SUPPLIED RECORDS:
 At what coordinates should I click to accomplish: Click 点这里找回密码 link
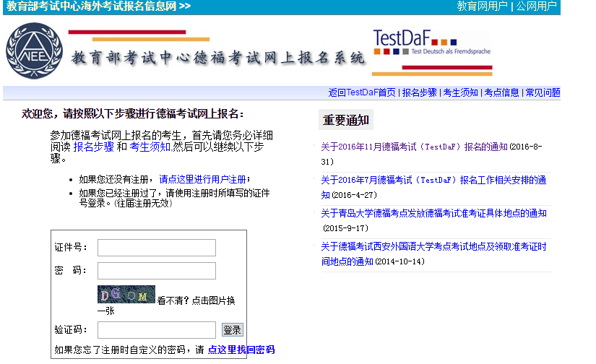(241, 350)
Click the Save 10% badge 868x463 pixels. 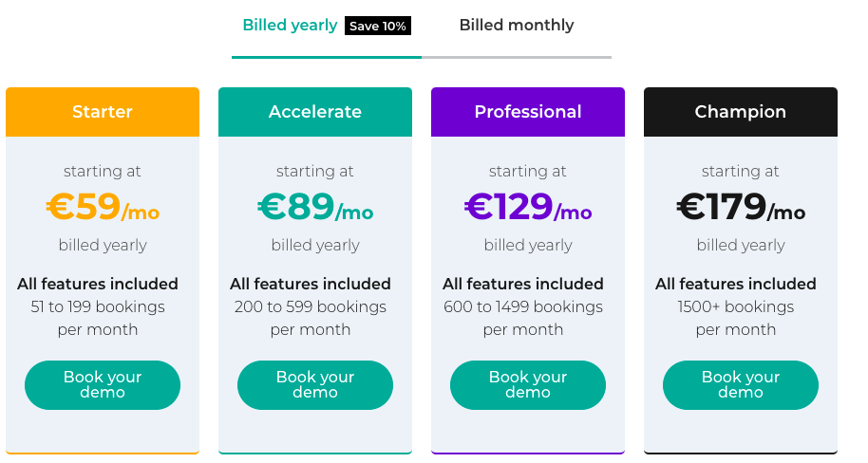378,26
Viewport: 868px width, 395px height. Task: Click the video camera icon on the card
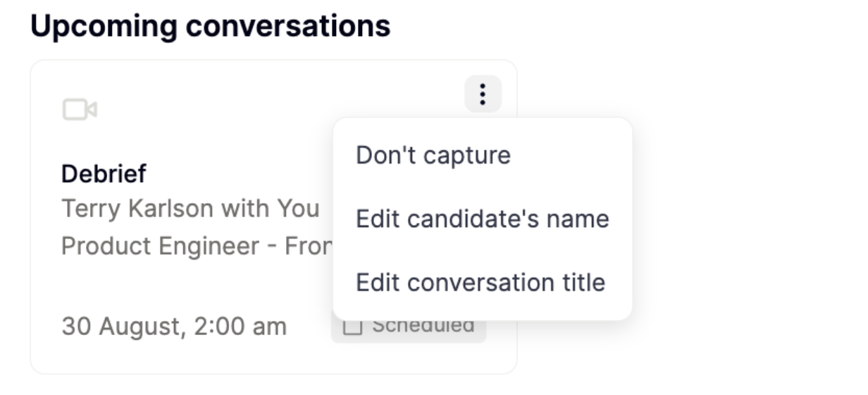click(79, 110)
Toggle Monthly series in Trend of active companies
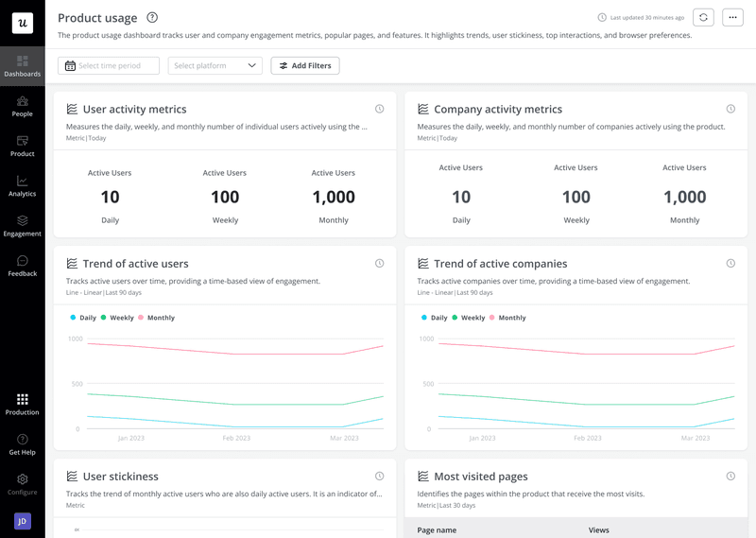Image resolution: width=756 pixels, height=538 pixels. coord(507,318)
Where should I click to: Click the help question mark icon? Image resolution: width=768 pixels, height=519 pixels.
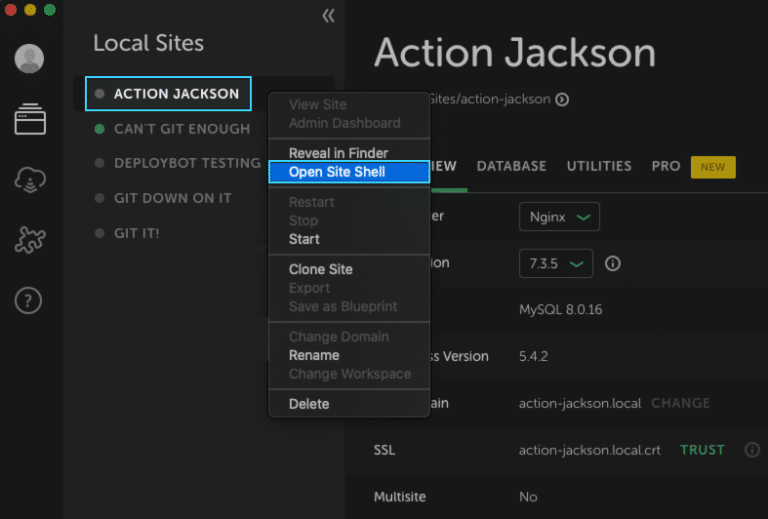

EXERCISE AIM: In the records above, find the line that contains "Viewport: 868px width, 395px". Print it and every later line exactly, omitting the pictures.

WORKED SOLUTION:
Viewport: 868px width, 395px height. Task: Click the video camera icon on the card
click(79, 110)
Toggle Monthly series in Trend of active companies
Image resolution: width=756 pixels, height=538 pixels. coord(507,318)
Where should I click to: Click the help question mark icon? Image resolution: width=768 pixels, height=519 pixels.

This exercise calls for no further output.